不妊治療を知る-「閉経まで望める」と誤解
30代後半妊娠率下降、卵子老化、学ぶ機会少なく
「そんなこと言っている場合じゃない」。男女の産み分けについて尋ねた東京都目黒区の主婦(43)は、医師の言葉に驚いた。結婚を控えていた約2年前、婦人科系疾患がないかを確認するため、診察を受けた時のことだ。結婚したら子供がほしいと思っていた主婦は、軽い気持ちで質問した。だが、医師は主婦の年齢から「出産できる時間は限られている」と説明した。
結婚から半年後の09年夏、主婦は自然妊娠したが、秋に死産した。胎児の染色体異常が原因だった。体調が戻った昨年4月、不妊治療クリニックで本格的な治療を受け始めた。
クリニックでは「外見が若い人でも、子宮や卵巣は年相応に老化する」と知らされた。体外受精をするために計4回採卵を試みたが、うち2回は卵子の採取さえできなかった。

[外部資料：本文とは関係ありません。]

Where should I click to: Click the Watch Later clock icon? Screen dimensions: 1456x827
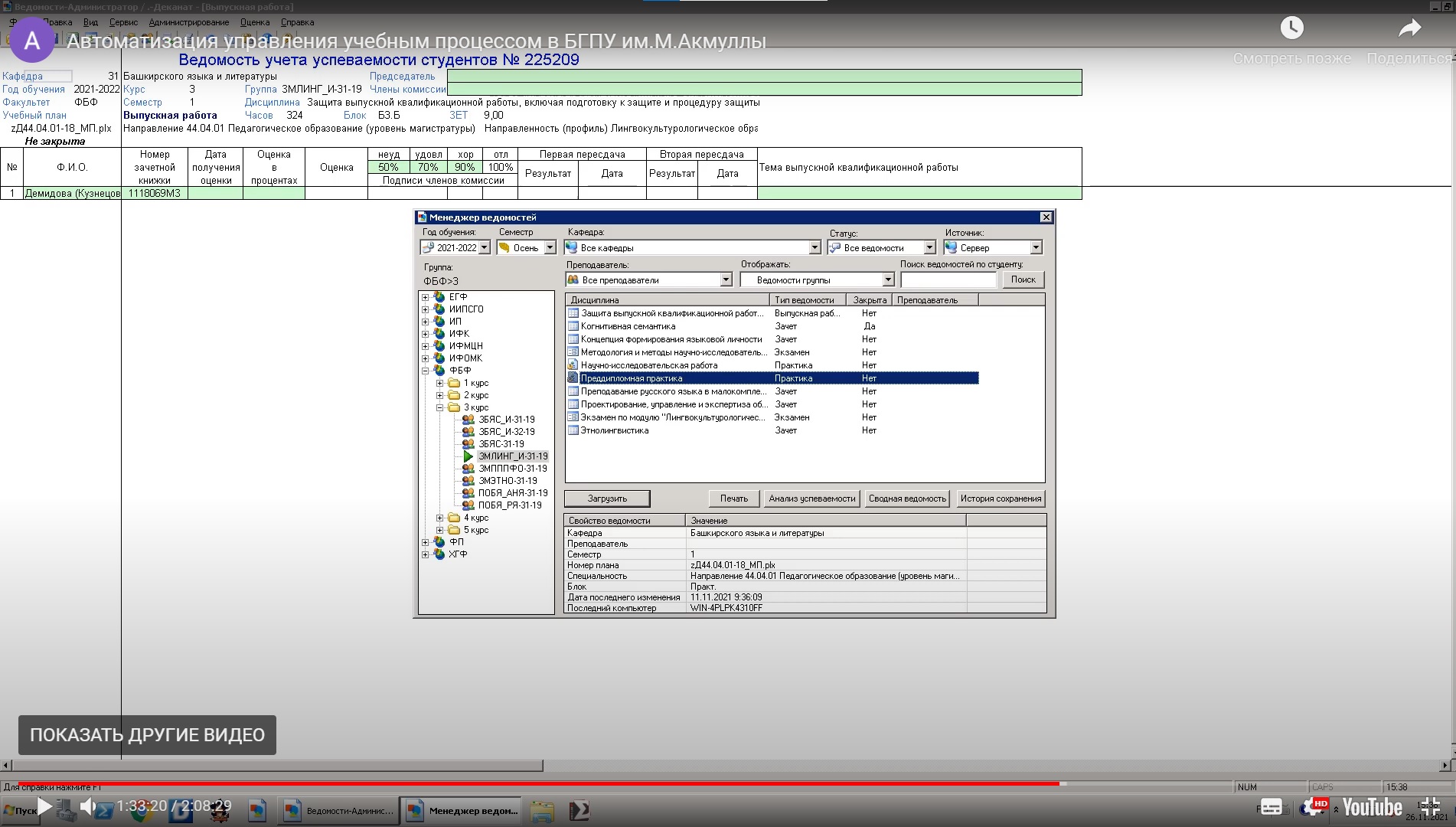(1291, 28)
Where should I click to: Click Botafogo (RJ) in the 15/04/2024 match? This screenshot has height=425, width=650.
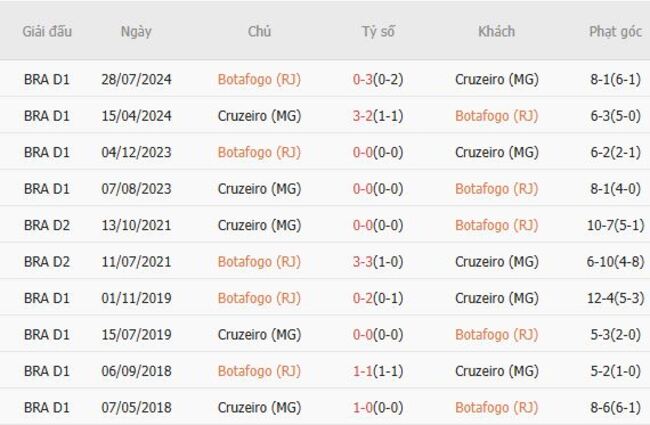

昨年10月、主婦が最後の機会と思って臨んだ3回目の体外受精が失敗。「老後は二人で支え合おう。見取ってくれる人がいないから一緒に死にたいね」という主婦の言葉に、夫(45)は涙を浮かべた。
日本産科婦人科学会の調査によると、08年に不妊治療を受けた患者は30代後半がピークで、妊娠数は35歳を境に減少。出産率は32歳からゆるやかに下り始め、流産率は反比例して上がっていく。卵子の老化に伴い、染色体異常が起きやすいためとされている。
主婦は通っていた女子高の保育の授業で子育ての魅力を知った。だが「高齢になると妊娠が難しくなることは教わらなかった」。国の学習指導要領には、小中高校で妊娠しやすい年齢や不妊治療について教える規定はない。文部科学省は「早く産んだ方がいいというメッセージになりかねず、不妊についてどのように教えるかは難しい」(学校健康教育課)という。
主婦は「高齢での出産は難しいだろうと思っていても、40代で出産したタレントなどのニュースを見ると、自分も大丈夫だと錯覚してしまう」と話す。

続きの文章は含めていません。